For each dataset, the first row shows t-SNE on the left and weighted t-SNE on the right. The lower row shows ASNE on the left and SSNE on the right. The bottom row methods therefore all use the Gaussian output kernel rather than the t-distribution, so we should expect to see more points concentrated in the middle of those plots.


iris t-SNE iris wt-SNE
iris ASNE iris SSNE


s1k t-SNE s1k wt-SNE
s1k ASNE s1k SSNE


oli t-SNE oli wt-SNE
oli ASNE oli SSNE


frey t-SNE frey wt-SNE
frey ASNE frey SSNE


coil20 t-SNE coil20 wt-SNE
coil20 ASNE coil20 SSNE


mnist t-SNE mnist wt-SNE
mnist ASNE mnist SSNE


fashion t-SNE fashion wt-SNE
fashion ASNE fashion SSNE


I feel like I must have misunderstood how wt-SNE works, because I just can’t see any meaningful difference between it and normal t-SNE. Oh well.

ASNE and SSNE give pretty similar results visually.

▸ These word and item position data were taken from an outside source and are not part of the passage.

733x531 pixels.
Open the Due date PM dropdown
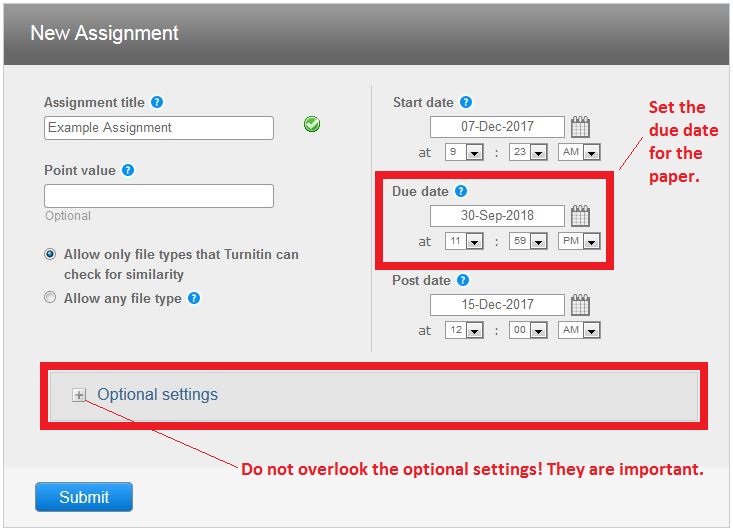pyautogui.click(x=580, y=242)

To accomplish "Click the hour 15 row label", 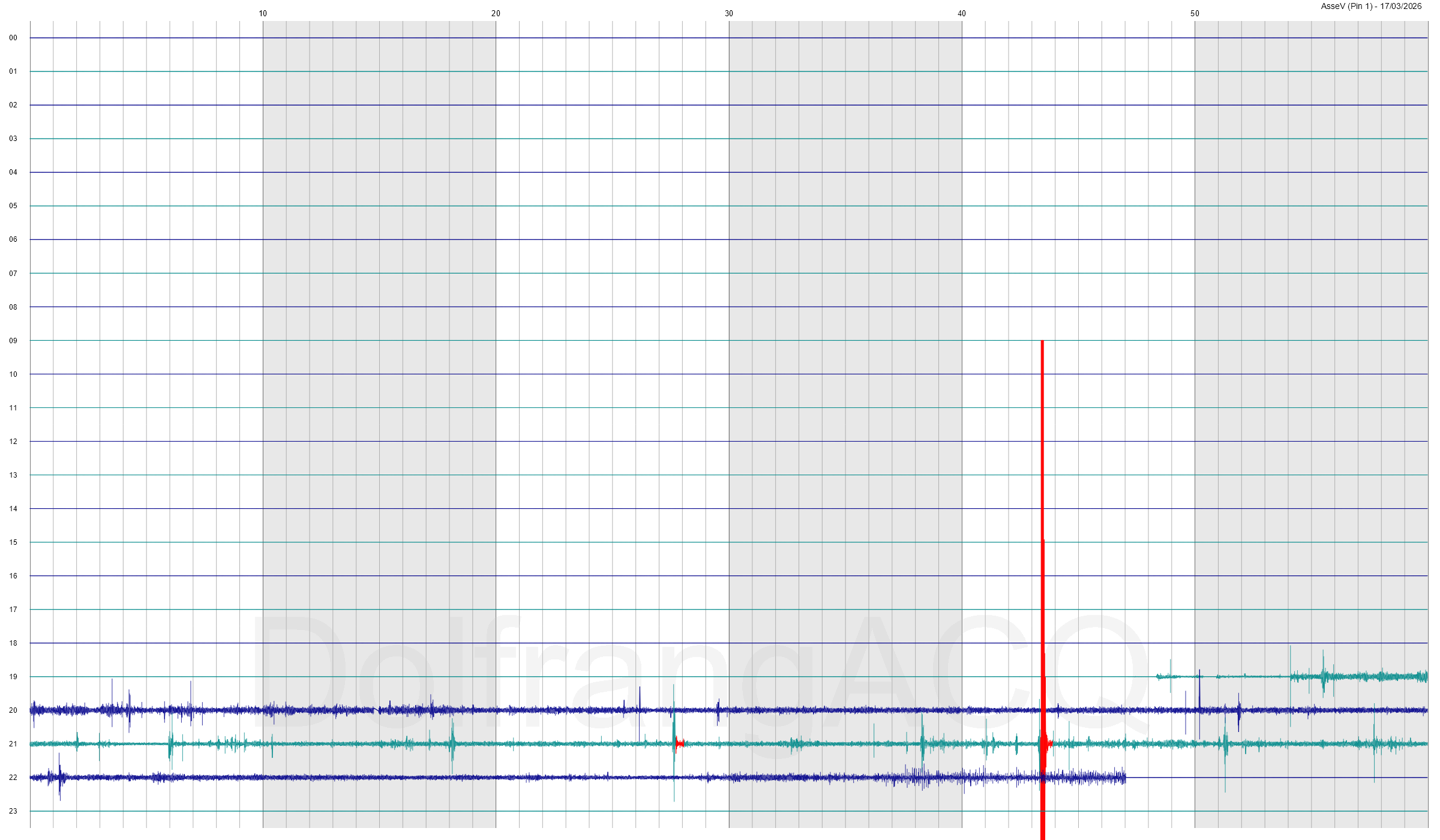I will point(13,542).
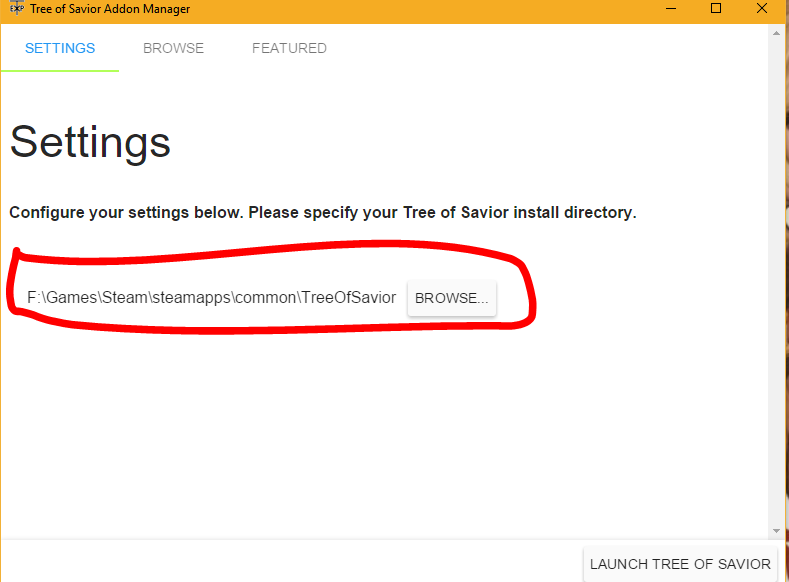Viewport: 789px width, 582px height.
Task: Click the install directory path field
Action: click(211, 298)
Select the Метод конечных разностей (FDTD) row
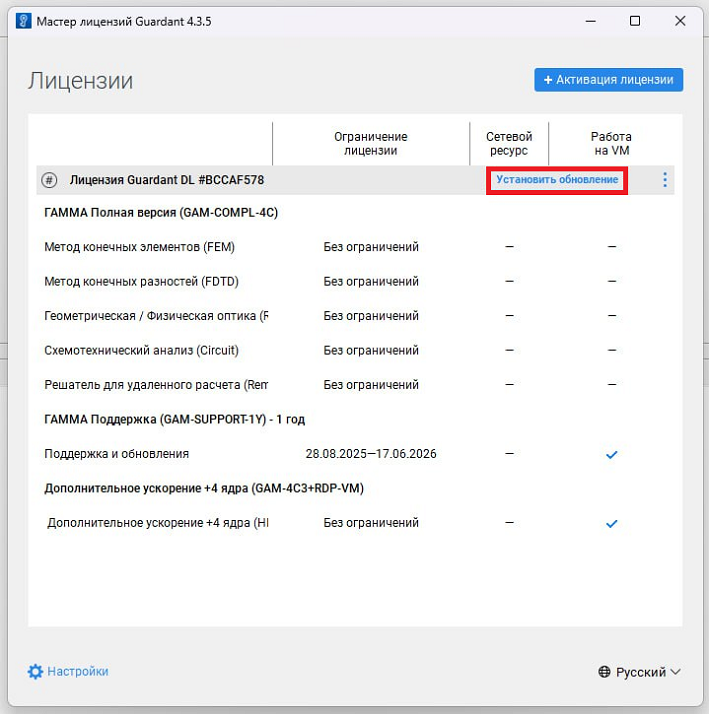The width and height of the screenshot is (709, 714). pos(142,282)
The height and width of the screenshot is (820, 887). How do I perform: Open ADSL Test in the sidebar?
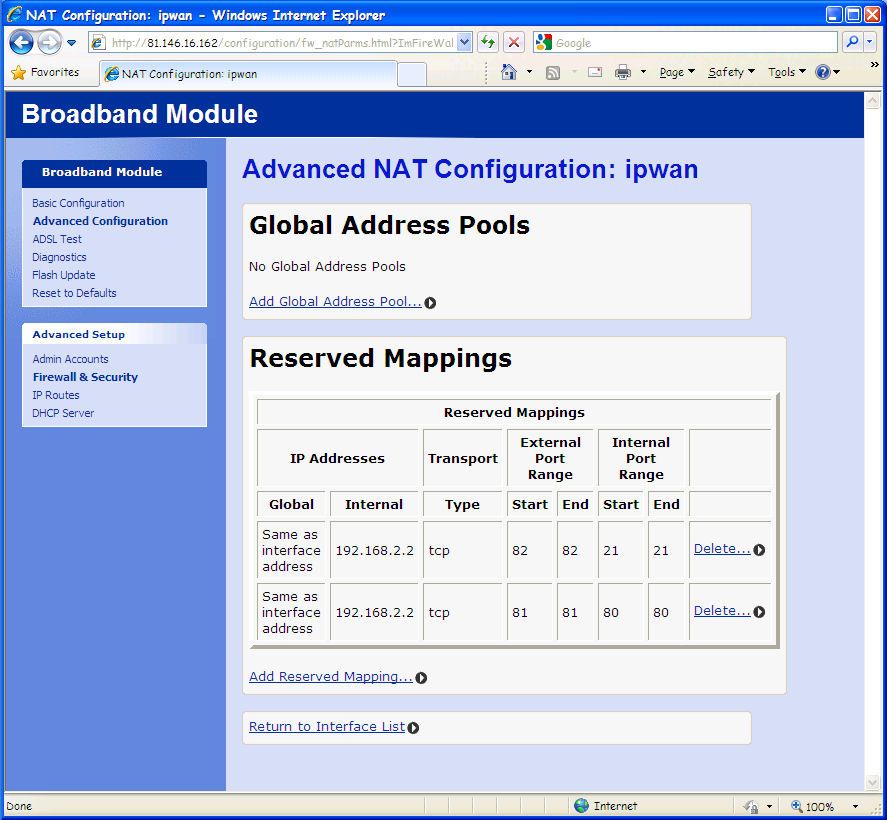57,239

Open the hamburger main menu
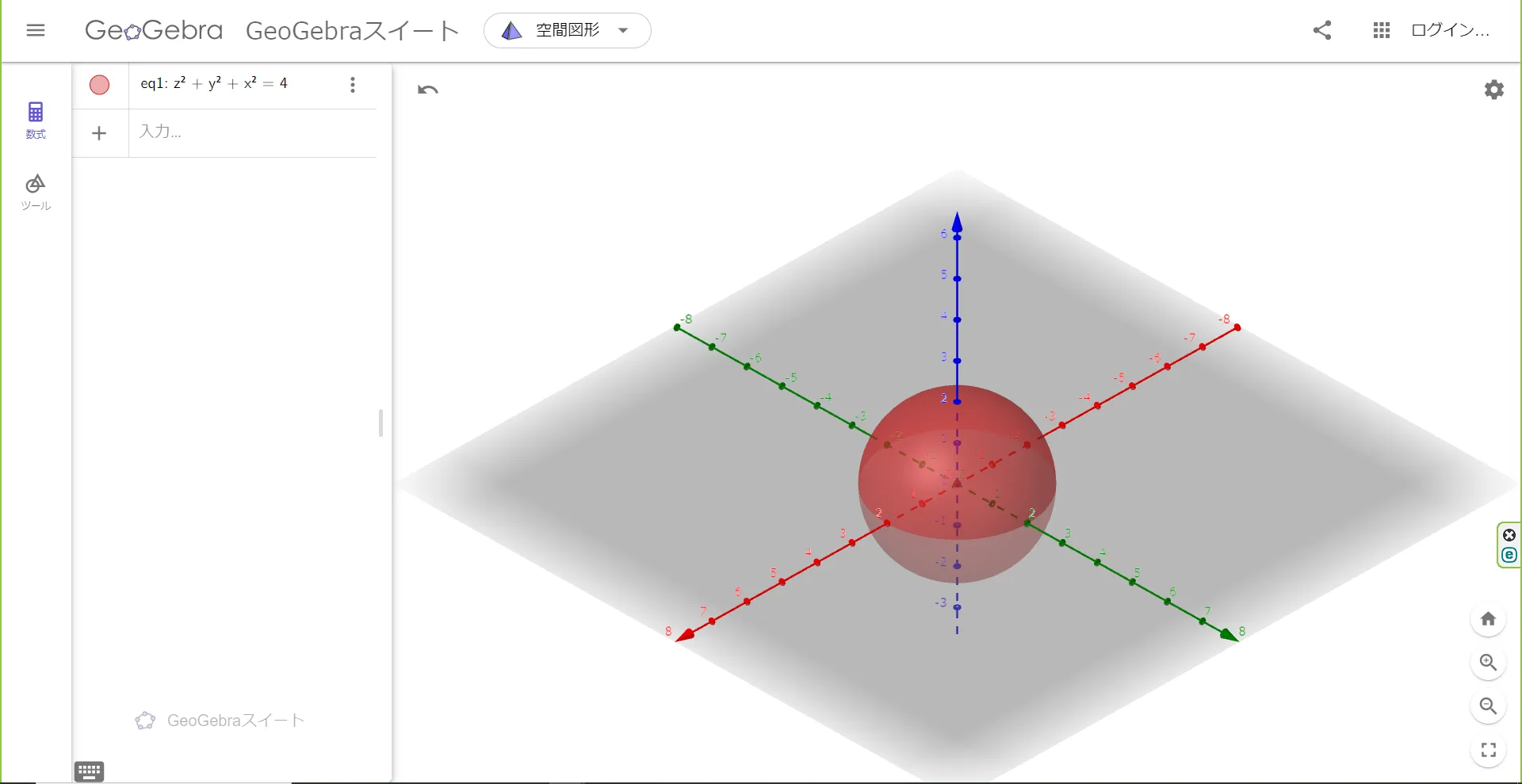36,30
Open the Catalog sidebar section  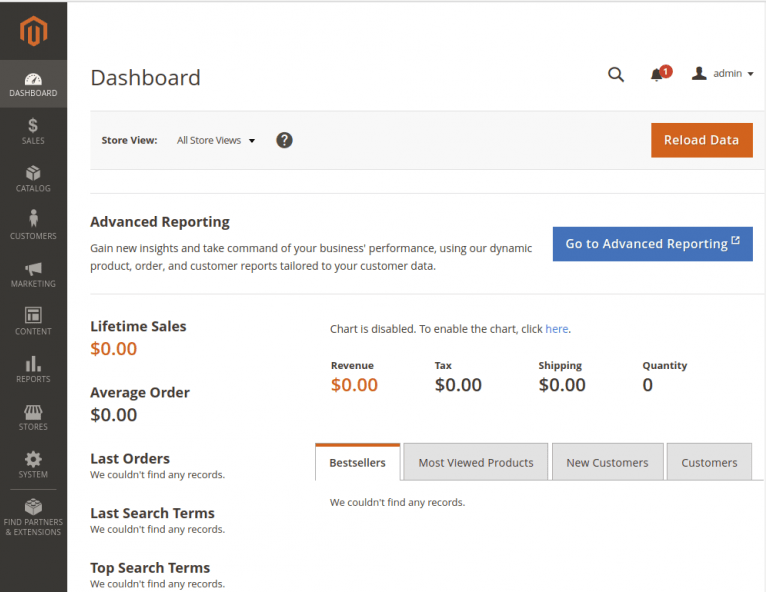click(33, 179)
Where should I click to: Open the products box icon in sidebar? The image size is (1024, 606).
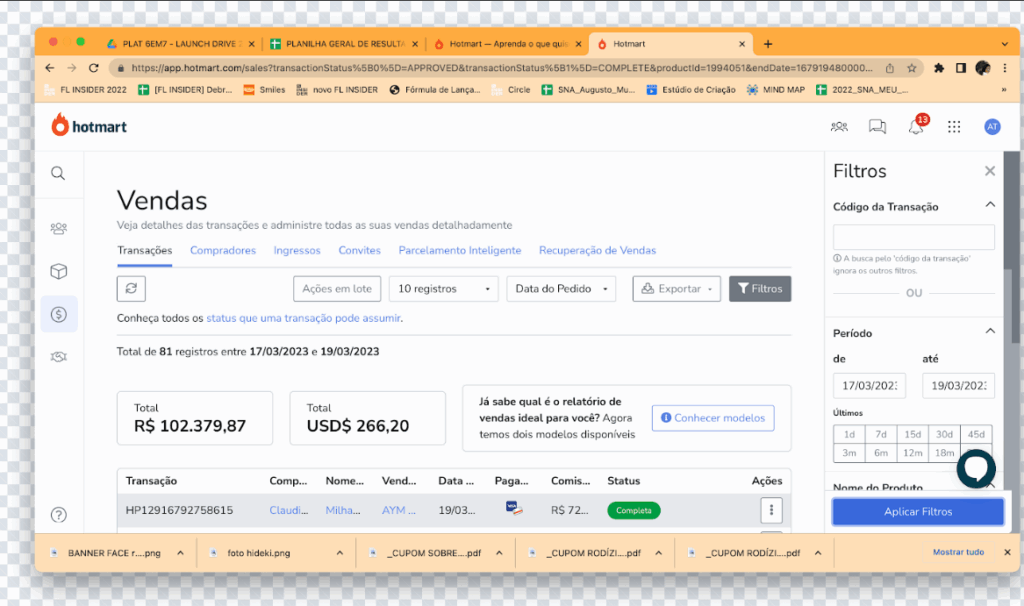pos(59,271)
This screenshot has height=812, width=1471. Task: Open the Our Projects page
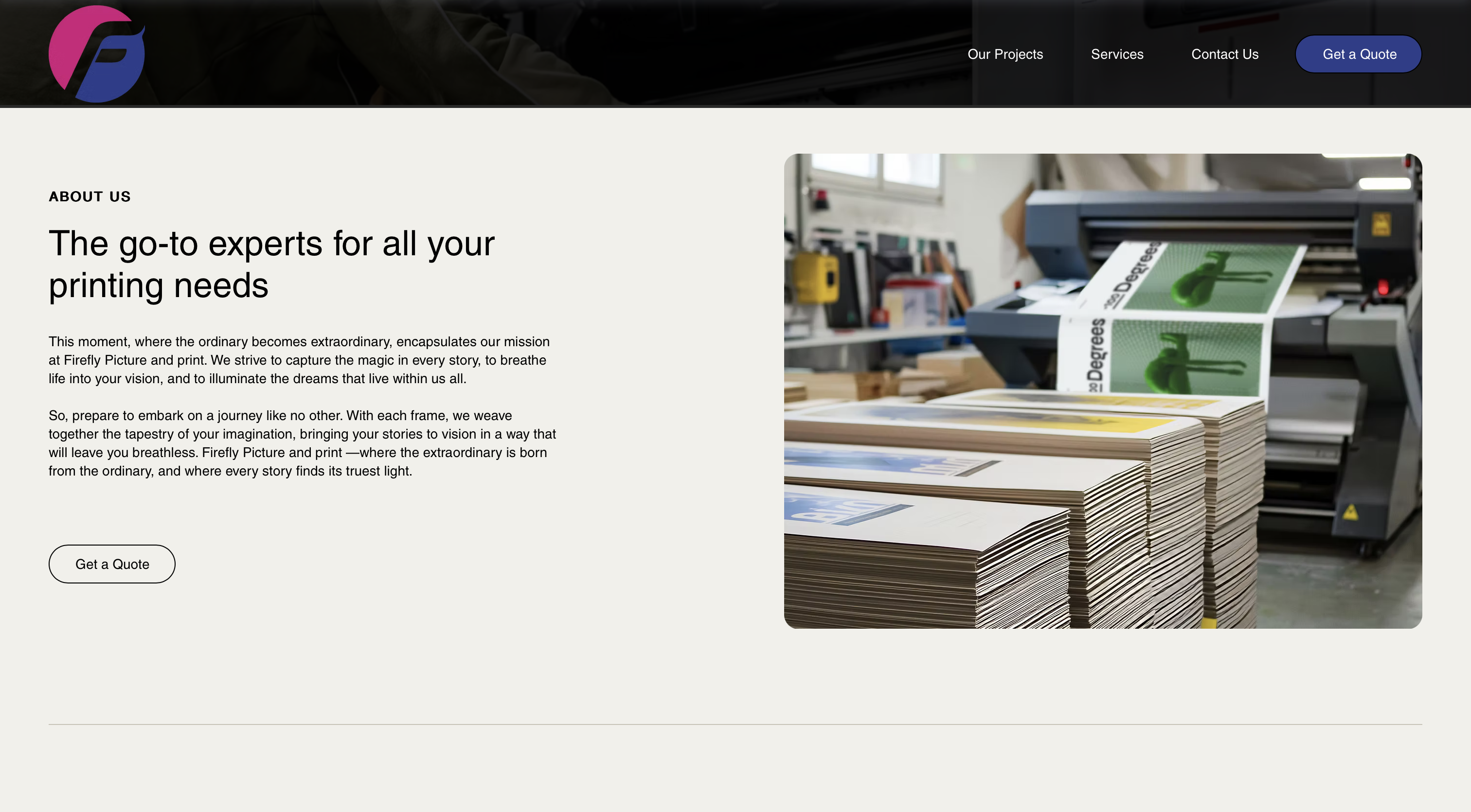pos(1005,54)
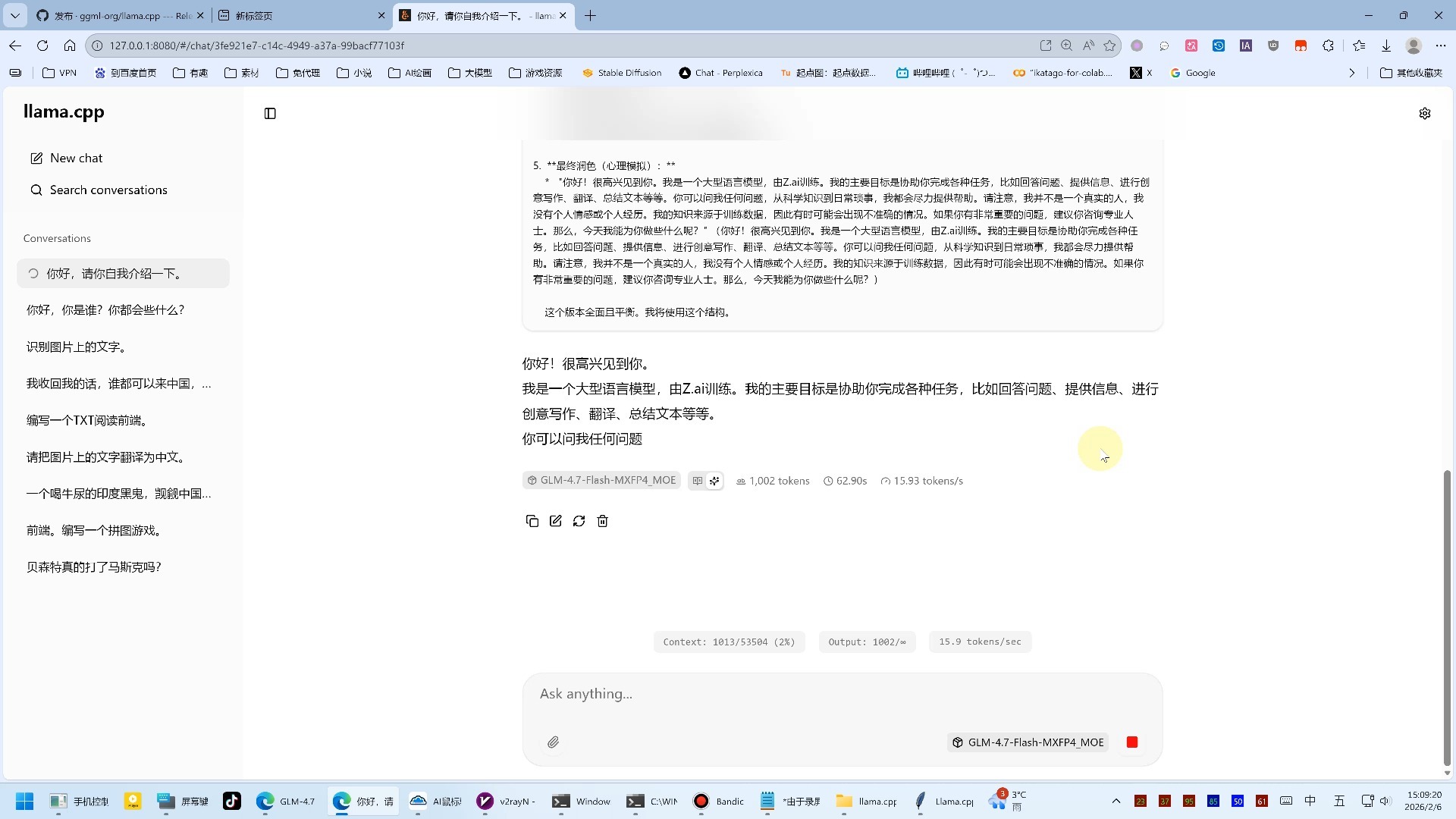
Task: Attach a file with paperclip icon
Action: point(553,742)
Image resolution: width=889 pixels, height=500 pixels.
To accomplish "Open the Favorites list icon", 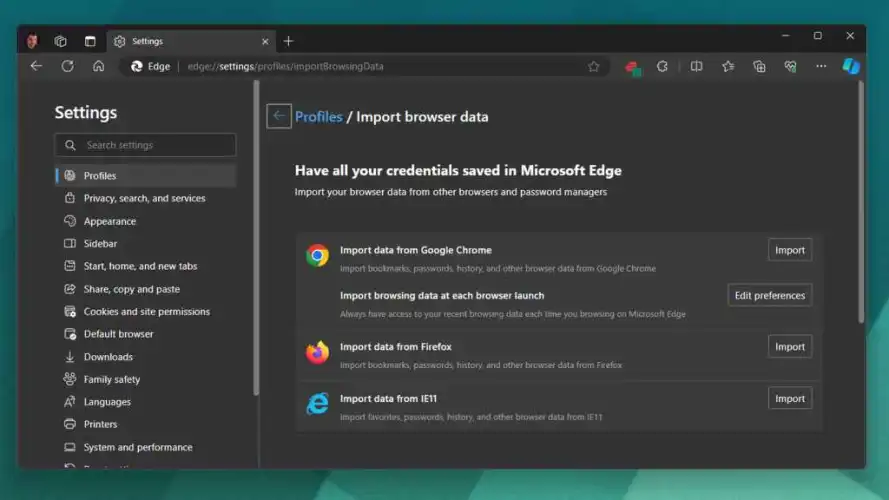I will pyautogui.click(x=728, y=66).
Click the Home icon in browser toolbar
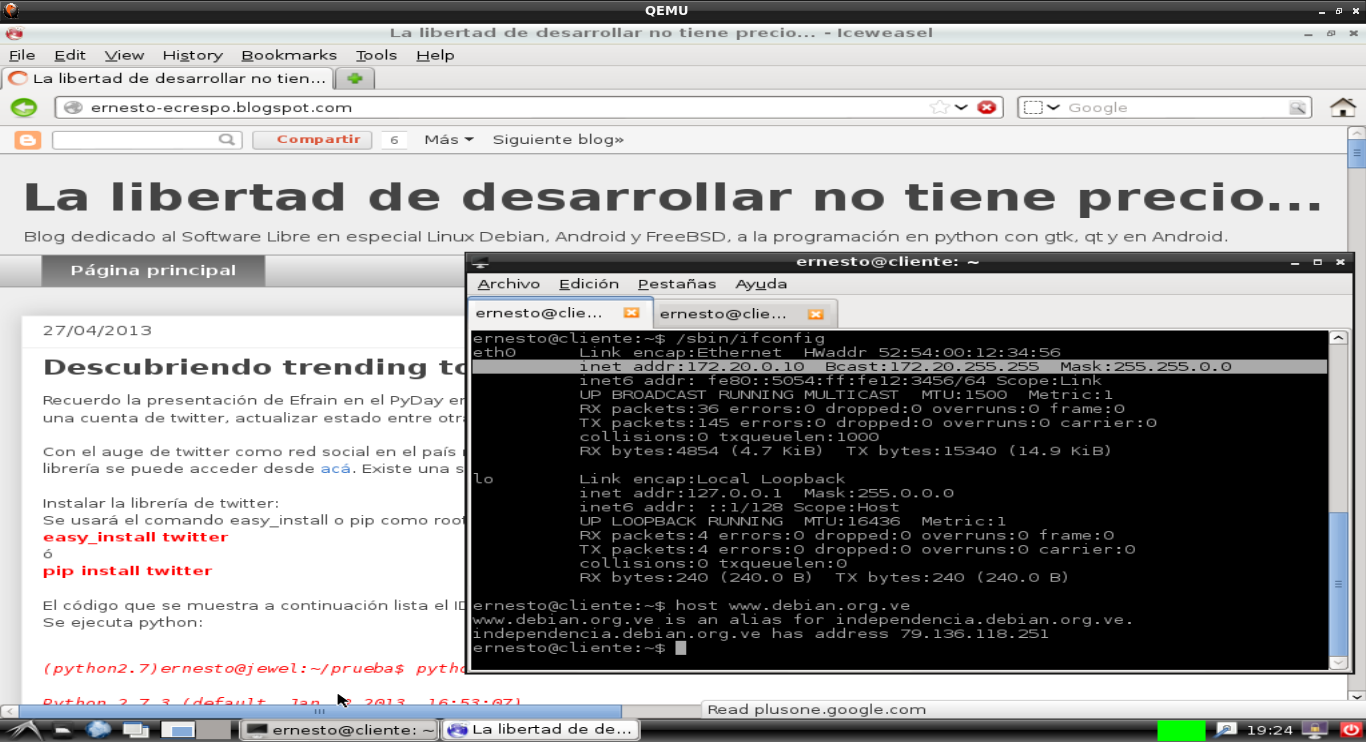1366x742 pixels. [1342, 107]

You can see some differences if you stare hard enough, e.g. the center of the s1k and oli plots seem a bit less crushed. But looking at the fashion and mnist results, it’s hard to argue that there’s a meaningful difference.

Both ASNE and SSNE results converged quicker than t-SNE. Despite the amount of time spent describing the difficulty of optimizing ASNE, the delta-bar-delta method used in the t-SNE paper worked on SSNE and ASNE just fine.